PROBLEM TO SOLVE:
The lines to be extracted begin at the line containing "About us (185, 2507)" and end at the last line of the data below; copy them exactly and leave out the pictures.

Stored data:
****************
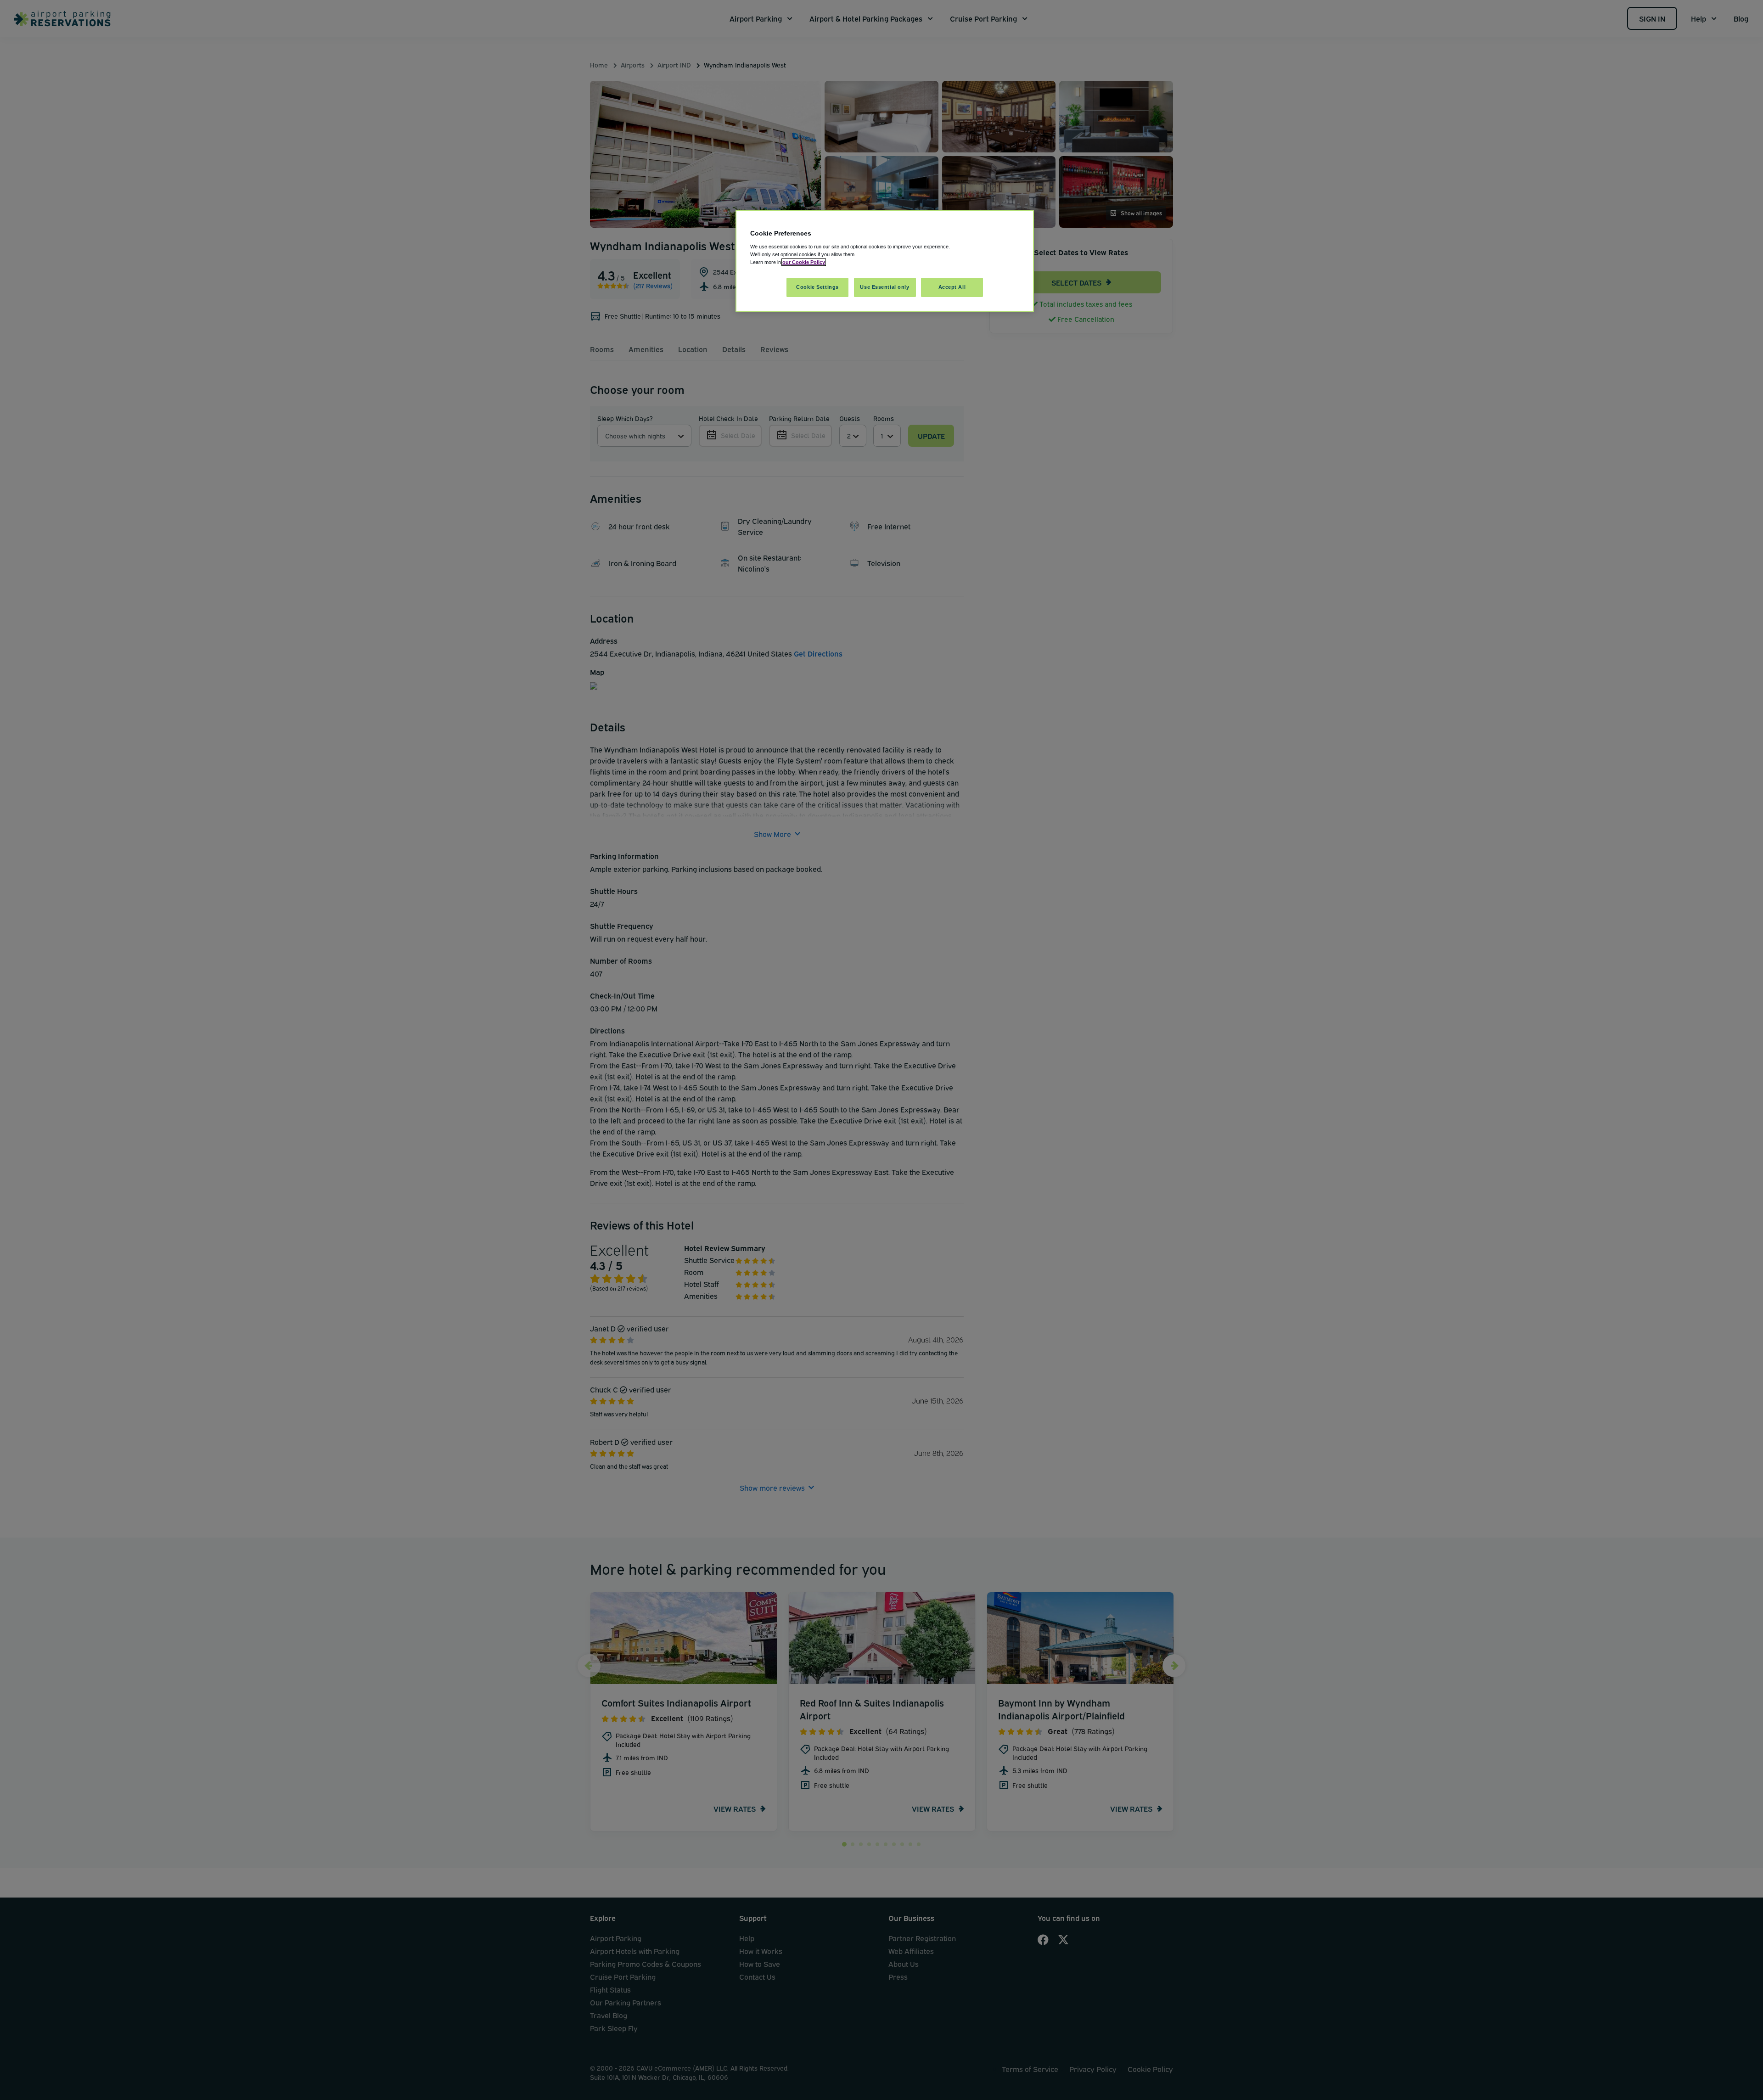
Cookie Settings (817, 287)
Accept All (952, 287)
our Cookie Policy (803, 262)
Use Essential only (884, 287)
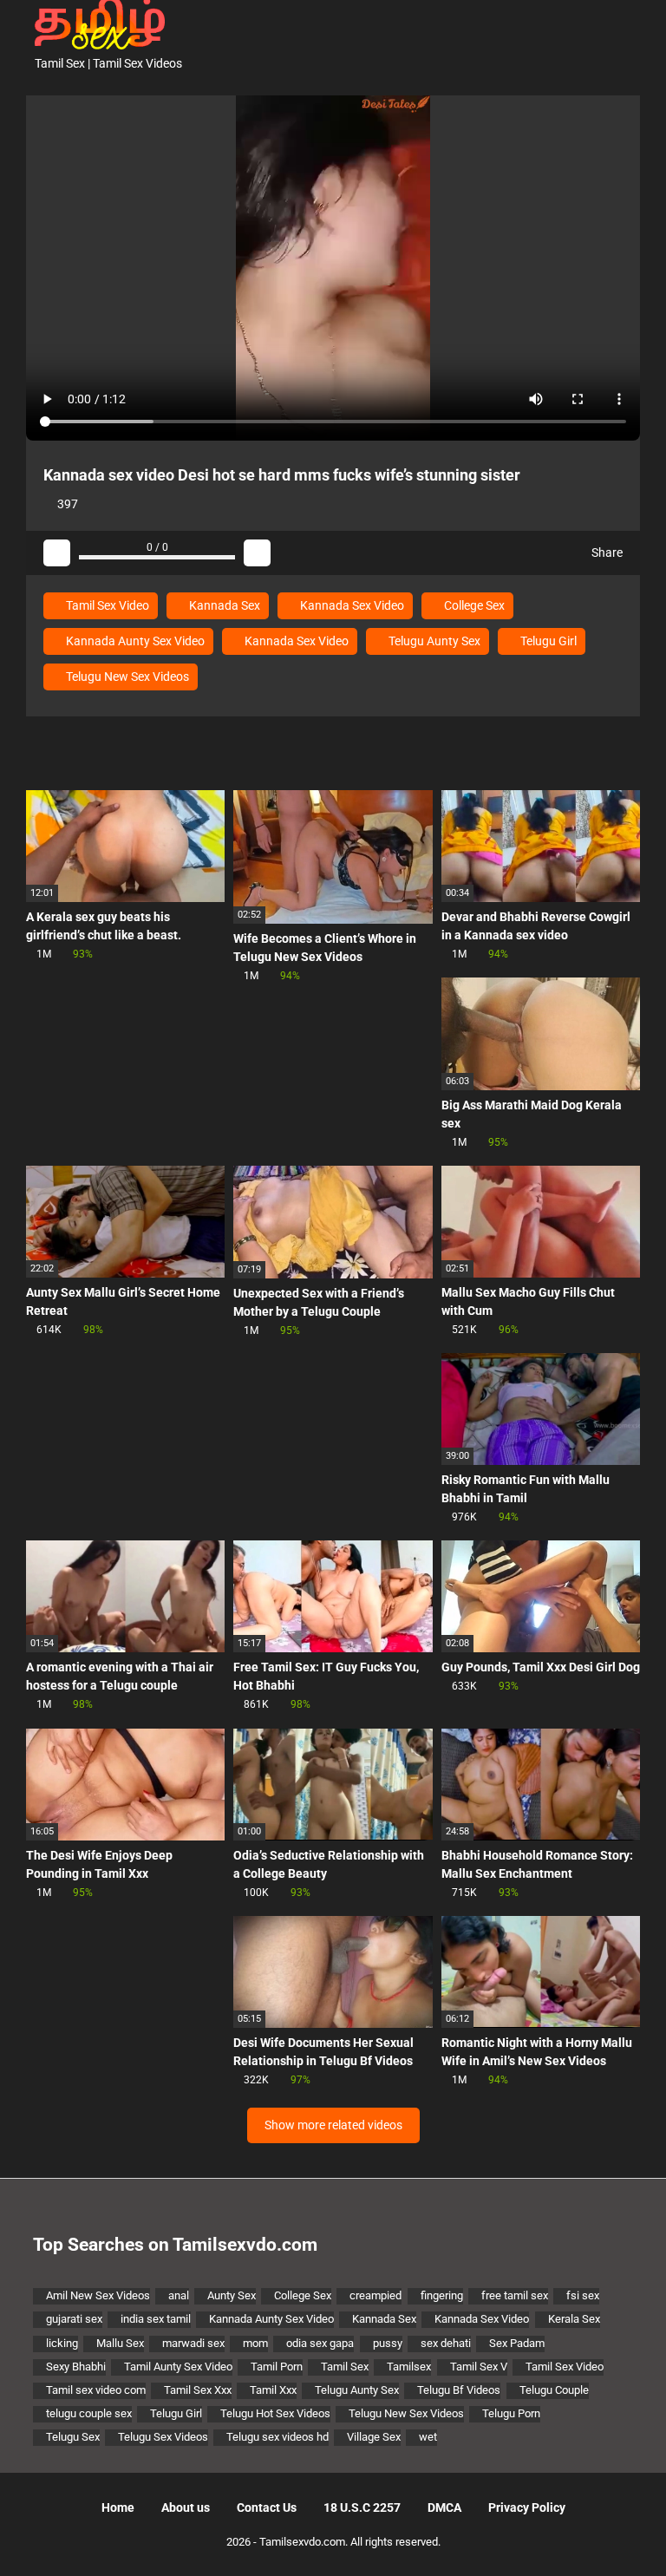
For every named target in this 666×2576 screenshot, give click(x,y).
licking (62, 2343)
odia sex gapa (320, 2343)
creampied (375, 2295)
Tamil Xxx (273, 2389)
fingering (442, 2295)
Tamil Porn (277, 2366)
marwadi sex (193, 2343)
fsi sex (582, 2295)
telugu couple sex (89, 2413)
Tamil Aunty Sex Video (178, 2366)
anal (178, 2295)
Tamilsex (409, 2366)
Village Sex (374, 2436)
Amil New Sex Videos (98, 2295)
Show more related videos (333, 2125)
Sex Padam (517, 2343)
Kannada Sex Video (350, 605)
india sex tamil (156, 2318)
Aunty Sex (231, 2295)
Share (606, 552)
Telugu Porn (511, 2413)
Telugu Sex (73, 2436)
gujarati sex (74, 2318)
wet (428, 2436)
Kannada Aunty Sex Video (134, 641)
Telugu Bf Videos (458, 2389)
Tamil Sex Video (106, 605)
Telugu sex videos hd (277, 2436)
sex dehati (446, 2343)
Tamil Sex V (478, 2366)
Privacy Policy (526, 2507)
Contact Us (267, 2507)
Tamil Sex (345, 2366)
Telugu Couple (554, 2389)
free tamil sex (514, 2295)
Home (117, 2507)
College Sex (473, 605)
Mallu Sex (120, 2343)
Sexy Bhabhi (76, 2366)
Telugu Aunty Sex (433, 641)
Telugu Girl (547, 641)
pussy (387, 2343)
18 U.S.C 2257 (362, 2507)
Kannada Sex (223, 605)
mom (255, 2343)
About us (185, 2507)
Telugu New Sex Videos (126, 676)
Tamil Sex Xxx (198, 2389)
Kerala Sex (574, 2318)
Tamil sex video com (96, 2389)
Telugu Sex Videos (163, 2436)
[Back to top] (609, 2523)
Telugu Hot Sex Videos (275, 2413)
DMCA (444, 2507)
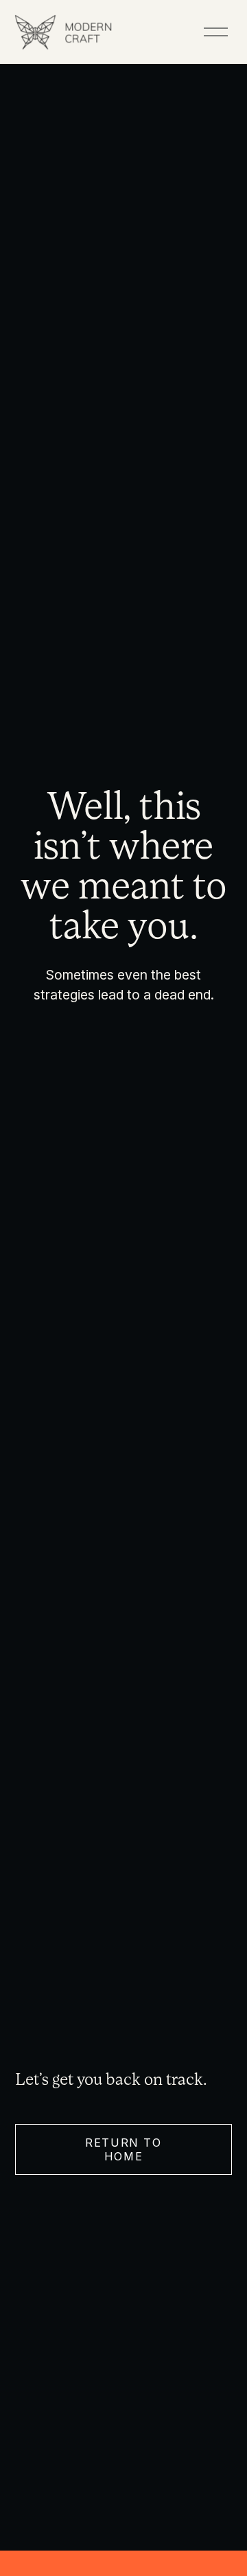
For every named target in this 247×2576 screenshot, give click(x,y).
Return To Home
****************
OUTPUT:
About us (185, 2507)
Telugu New Sex Videos (126, 676)
Tamil Sex Xxx (198, 2389)
Kerala Sex (574, 2318)
Tamil sex video com (96, 2389)
Telugu Sex Videos (163, 2436)
[Back to top] (609, 2523)
Telugu Hot Sex Videos (275, 2413)
DMCA (444, 2507)
For every named target in this 247×2576 screenshot, give click(x,y).
Return To Home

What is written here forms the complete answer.